Published: April 1, 2013

Akron attorney Frank Quirk, has been named recipient of the 2013 Ohio State Bar Association’s Eugene R. Weir Award for Ethics and Professionalism.

At the age of 80, Quirk’s special concentration in the field of legal ethics may surprise some people. “I put on seminars for lawyers and judges focused on the ethics of technology and lawyers. Technology is turning the practice of law upside down. Technology is the biggest issue that lawyers face right now.”

Quirk is the head of The University of Akron School of Law Joseph G. Miller and William C. Becker Center for Professional Responsibility.

“I feel very, very honored to receive this award,” said Quirk, “especially when I see which other people have received it. In a way, is the recognition of a career.”

The award will be given to Quirk at the association’s annual convention in Cleveland. The Weir Award recognizes exceptional professional responsibility among Ohio lawyers.

The Weir Award was established by the OSBA in 1998, in honor of the memory of Eugene R. Weir, who championed improvements in lawyer regulation and strongly advocated for professionalism and legal ethics. Each year this award is given to one attorney who has worked to promote and uphold legal professionalism and ethics.

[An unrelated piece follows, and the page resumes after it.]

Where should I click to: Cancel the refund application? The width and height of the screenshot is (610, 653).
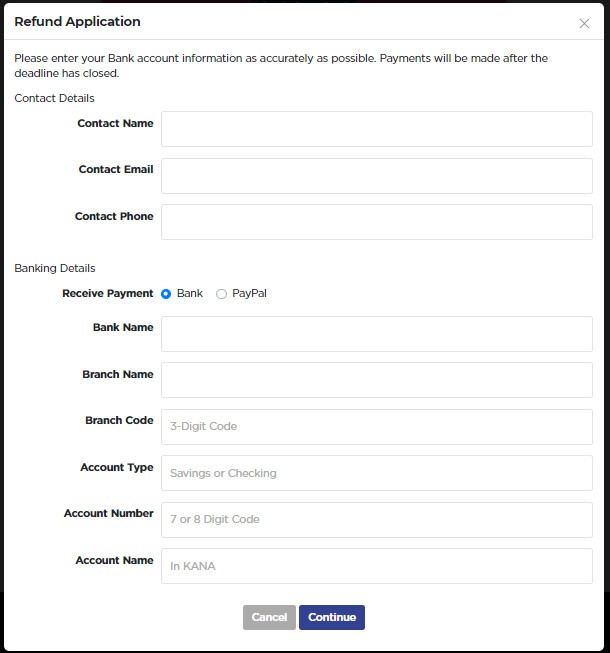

Quirk, who has headed the Miller-Becker Center for nine years, is also of counsel at Brouse McDowell, having spent his legal career at that firm, following his receiving his undergraduate and law degrees from The Ohio State University.

In his career, Quirk said that he knew both William Becker and Eugene Weir.

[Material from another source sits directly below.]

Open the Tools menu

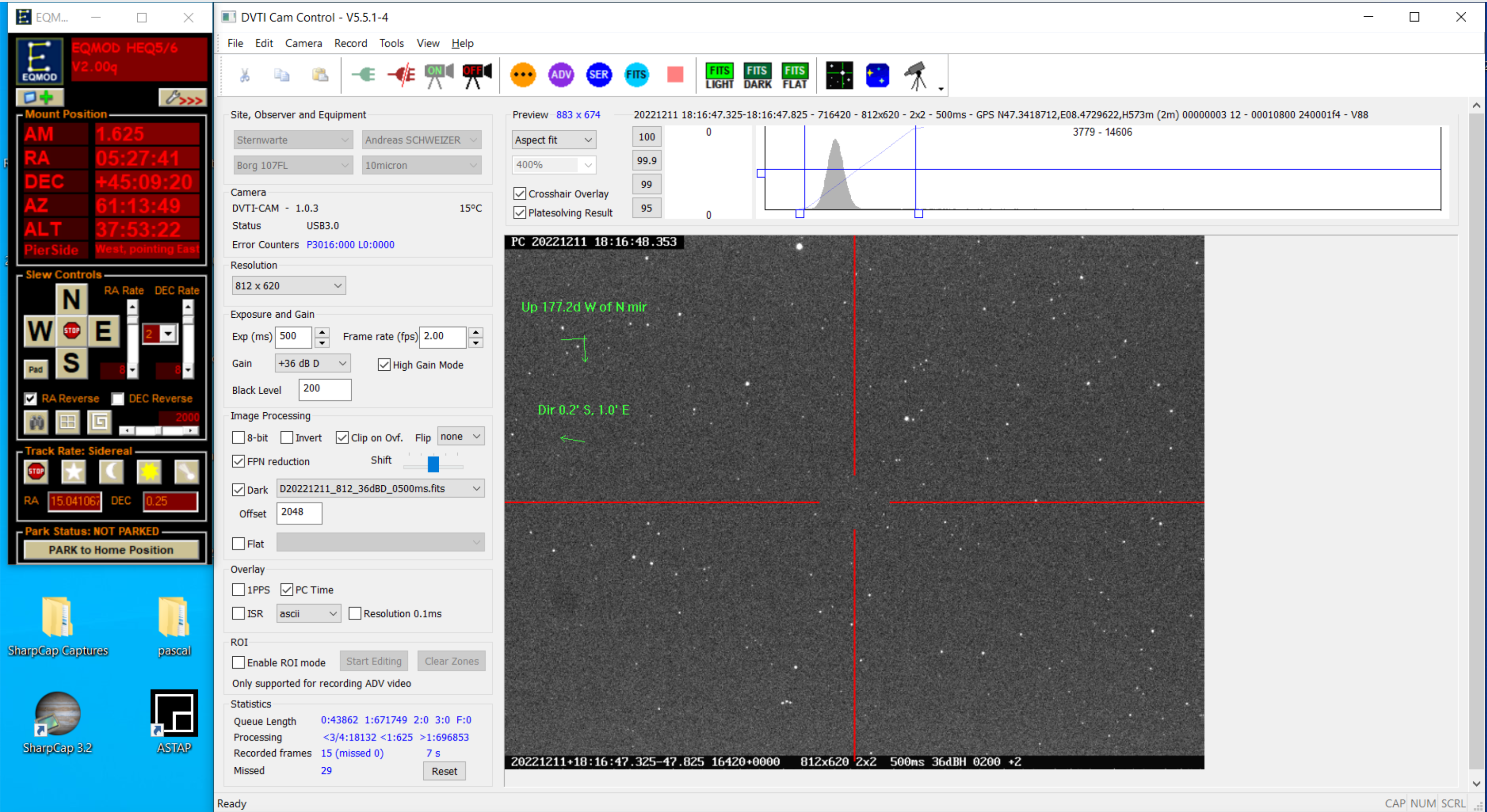pos(391,43)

“There is some symmetry in my receiving this award,” he said. “Bill Becker is the only other Akron lawyer to receive it.” Quirk served on the OSBA ethics committee with Weir many years ago, as well, he said.

Quirk actually co-directs the Miller-Becker center with Akron professor John Sahl, who is officially the faculty director. Quirk said that the two get along very well, and that each of their skills complements the other’s.

“I have really enjoyed working at Miller-Becker,” he said.

Five years ago, he said, “we couldn’t have imagined where we are now technologically. And now, we don’t know where we will be in five years. Legal technology is evolving so fast that trying to get a handle on it is shooting at a moving target.”

His particular focus is on social networks (macro) and metadata/e-discovery issues (micro). He takes some glee in saying that he will often know more about legal technology at a seminar than attorneys “half my age. I talk to them about metadata, and only half of them know what it is—even though metadata is in the Rules of Evidence.”

His signature seminar addresses both of those issues in two different parts. “I do about a dozen to 15 seminars a year,” he said, both locally and as far away as Florida and Texas.

Quirk’s interest in legal technology stretches back to the beginning, and into the present. He was, he said, the first lawyer at Brouse to own a desktop computer (the first Mac). Like people a third of his age, he has Netflix, satellite car radio, and an iPad. He gave up his smartphone because his iPad does everything a smartphone does except make phone calls, he said—although he is very interested in the upcoming Samsung Galaxy S IV.

He is also interested in all aspects of attorney ethics and discipline, in his position with Miller-Becker, and throughout his career. “I was on the state grievance committee for years,” he said.

The center presents an annual program in conjunction with the Ohio Supreme Court for all attorneys who are involved in the state disciplinary process.

Ohio, he said, “has the only decentralized disciplinary process in the country. There are 34 central grievance committees including the Supreme Court itself. Everyone who works on those committees is a volunteer (except the Supreme Court disciplinary staff). We do a program for them that gets statewide attendance, and which fills up in a day.”

Quirk’s latest project at the Miller-Becker Center will be a symposium, “Navigating the Practice of Law in the Wake of Ethics 20/20,” to be held at the center April 4 and 5.